-------- Data shown

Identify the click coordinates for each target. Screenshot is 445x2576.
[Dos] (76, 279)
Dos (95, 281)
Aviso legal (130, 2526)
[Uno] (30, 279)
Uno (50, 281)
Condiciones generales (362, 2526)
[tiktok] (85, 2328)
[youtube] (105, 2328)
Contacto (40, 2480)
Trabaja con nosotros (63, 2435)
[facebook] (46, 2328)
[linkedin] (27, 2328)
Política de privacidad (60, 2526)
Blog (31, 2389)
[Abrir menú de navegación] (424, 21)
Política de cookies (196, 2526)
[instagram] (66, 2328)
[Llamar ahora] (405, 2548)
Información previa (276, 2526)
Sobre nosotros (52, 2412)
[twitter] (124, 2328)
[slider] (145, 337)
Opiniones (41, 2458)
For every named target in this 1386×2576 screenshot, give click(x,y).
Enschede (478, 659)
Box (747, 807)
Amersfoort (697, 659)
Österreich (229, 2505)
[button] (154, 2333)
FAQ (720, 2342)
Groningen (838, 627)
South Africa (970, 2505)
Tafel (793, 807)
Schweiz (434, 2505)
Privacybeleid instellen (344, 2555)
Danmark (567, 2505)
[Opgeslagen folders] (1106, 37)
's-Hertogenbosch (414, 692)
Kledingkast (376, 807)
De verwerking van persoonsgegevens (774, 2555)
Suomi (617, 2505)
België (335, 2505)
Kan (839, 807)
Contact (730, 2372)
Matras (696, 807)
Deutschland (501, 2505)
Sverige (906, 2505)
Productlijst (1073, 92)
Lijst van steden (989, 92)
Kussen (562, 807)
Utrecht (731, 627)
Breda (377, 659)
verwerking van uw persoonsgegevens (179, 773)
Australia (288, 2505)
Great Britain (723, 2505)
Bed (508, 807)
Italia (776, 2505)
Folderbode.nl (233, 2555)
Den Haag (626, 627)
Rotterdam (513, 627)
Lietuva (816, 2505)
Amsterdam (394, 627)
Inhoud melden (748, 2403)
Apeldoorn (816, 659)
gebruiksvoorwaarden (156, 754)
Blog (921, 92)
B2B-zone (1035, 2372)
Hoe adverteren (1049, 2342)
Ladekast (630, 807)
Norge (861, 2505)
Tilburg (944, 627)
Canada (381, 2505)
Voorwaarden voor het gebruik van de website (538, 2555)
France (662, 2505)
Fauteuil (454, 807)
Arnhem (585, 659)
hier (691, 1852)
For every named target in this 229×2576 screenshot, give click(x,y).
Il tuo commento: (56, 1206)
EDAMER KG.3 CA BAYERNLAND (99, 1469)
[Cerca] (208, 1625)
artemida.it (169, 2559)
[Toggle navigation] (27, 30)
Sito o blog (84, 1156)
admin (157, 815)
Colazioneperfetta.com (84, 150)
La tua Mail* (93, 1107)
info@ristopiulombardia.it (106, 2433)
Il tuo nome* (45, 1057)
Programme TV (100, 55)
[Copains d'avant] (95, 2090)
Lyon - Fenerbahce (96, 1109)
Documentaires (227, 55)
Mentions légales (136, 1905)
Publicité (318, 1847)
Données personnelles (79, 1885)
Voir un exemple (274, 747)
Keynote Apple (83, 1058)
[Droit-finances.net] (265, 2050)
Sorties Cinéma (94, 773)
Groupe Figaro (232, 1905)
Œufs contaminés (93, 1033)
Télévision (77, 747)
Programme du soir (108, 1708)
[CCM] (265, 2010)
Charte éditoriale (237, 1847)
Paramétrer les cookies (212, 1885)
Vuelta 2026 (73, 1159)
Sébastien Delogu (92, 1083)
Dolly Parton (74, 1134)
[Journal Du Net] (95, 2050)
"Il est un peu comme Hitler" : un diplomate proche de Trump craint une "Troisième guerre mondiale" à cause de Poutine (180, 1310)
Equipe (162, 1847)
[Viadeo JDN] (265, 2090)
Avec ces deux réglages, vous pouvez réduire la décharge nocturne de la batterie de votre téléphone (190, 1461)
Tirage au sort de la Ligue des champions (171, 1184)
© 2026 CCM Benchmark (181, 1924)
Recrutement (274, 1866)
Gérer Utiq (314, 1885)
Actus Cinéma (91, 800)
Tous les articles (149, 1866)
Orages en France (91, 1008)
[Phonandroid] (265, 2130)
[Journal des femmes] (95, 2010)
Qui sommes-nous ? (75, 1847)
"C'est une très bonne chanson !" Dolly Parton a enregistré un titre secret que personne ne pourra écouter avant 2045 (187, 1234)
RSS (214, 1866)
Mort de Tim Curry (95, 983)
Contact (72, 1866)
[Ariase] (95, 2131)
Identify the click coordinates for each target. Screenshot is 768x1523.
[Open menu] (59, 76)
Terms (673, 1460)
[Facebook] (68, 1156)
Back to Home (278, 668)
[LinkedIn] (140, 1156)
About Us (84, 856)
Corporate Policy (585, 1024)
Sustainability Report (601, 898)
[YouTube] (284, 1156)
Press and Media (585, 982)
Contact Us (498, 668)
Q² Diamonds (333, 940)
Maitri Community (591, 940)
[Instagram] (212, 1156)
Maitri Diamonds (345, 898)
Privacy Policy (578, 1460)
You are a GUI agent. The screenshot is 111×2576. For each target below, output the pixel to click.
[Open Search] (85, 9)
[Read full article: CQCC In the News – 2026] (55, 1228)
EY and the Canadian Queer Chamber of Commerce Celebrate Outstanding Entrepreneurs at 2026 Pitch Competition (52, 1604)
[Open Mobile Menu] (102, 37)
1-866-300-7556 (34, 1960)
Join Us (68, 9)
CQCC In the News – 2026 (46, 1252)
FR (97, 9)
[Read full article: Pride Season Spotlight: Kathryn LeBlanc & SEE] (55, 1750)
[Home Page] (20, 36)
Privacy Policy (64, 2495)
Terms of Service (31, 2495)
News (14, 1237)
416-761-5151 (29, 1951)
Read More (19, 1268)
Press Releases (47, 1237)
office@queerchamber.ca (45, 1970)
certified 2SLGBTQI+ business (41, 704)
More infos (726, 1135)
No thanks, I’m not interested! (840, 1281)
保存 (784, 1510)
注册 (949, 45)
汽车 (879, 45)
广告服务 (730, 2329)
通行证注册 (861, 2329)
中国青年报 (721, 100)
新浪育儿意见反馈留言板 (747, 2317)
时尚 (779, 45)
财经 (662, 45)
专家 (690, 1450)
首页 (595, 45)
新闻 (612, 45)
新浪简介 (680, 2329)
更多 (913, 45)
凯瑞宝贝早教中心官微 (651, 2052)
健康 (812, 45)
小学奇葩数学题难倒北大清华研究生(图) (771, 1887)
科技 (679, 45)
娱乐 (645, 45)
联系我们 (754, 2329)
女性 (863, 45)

----------------

Work to complete
Once the line containing "Hoe adverteren (1049, 2342)" has been written out, please stop; every line before it, back to the first line of the records above, should be given exactly.

Written solution
Identify the click coordinates for each target. Screenshot is 445x2576.
[Dos] (76, 279)
Dos (95, 281)
Aviso legal (130, 2526)
[Uno] (30, 279)
Uno (50, 281)
Condiciones generales (362, 2526)
[tiktok] (85, 2328)
[youtube] (105, 2328)
Contacto (40, 2480)
Trabaja con nosotros (63, 2435)
[facebook] (46, 2328)
[linkedin] (27, 2328)
Política de privacidad (60, 2526)
Blog (31, 2389)
[Abrir menú de navegación] (424, 21)
Política de cookies (196, 2526)
[instagram] (66, 2328)
[Llamar ahora] (405, 2548)
Información previa (276, 2526)
Sobre nosotros (52, 2412)
[twitter] (124, 2328)
[slider] (145, 337)
Opiniones (41, 2458)
For every named target in this 1386×2576 screenshot, give click(x,y).
Enschede (478, 659)
Box (747, 807)
Amersfoort (697, 659)
Österreich (229, 2505)
[button] (154, 2333)
FAQ (720, 2342)
Groningen (838, 627)
South Africa (970, 2505)
Tafel (793, 807)
Schweiz (434, 2505)
Privacybeleid instellen (344, 2555)
Danmark (567, 2505)
[Opgeslagen folders] (1106, 37)
's-Hertogenbosch (414, 692)
Kledingkast (376, 807)
De verwerking van persoonsgegevens (774, 2555)
Suomi (617, 2505)
België (335, 2505)
Kan (839, 807)
Contact (730, 2372)
Matras (696, 807)
Deutschland (501, 2505)
Sverige (906, 2505)
Productlijst (1073, 92)
Lijst van steden (989, 92)
Kussen (562, 807)
Utrecht (731, 627)
Breda (377, 659)
verwerking van uw persoonsgegevens (179, 773)
Australia (288, 2505)
Great Britain (723, 2505)
Bed (508, 807)
Italia (776, 2505)
Folderbode.nl (233, 2555)
Den Haag (626, 627)
Rotterdam (513, 627)
Lietuva (816, 2505)
Amsterdam (394, 627)
Inhoud melden (748, 2403)
Apeldoorn (816, 659)
gebruiksvoorwaarden (156, 754)
Blog (921, 92)
B2B-zone (1035, 2372)
Hoe adverteren (1049, 2342)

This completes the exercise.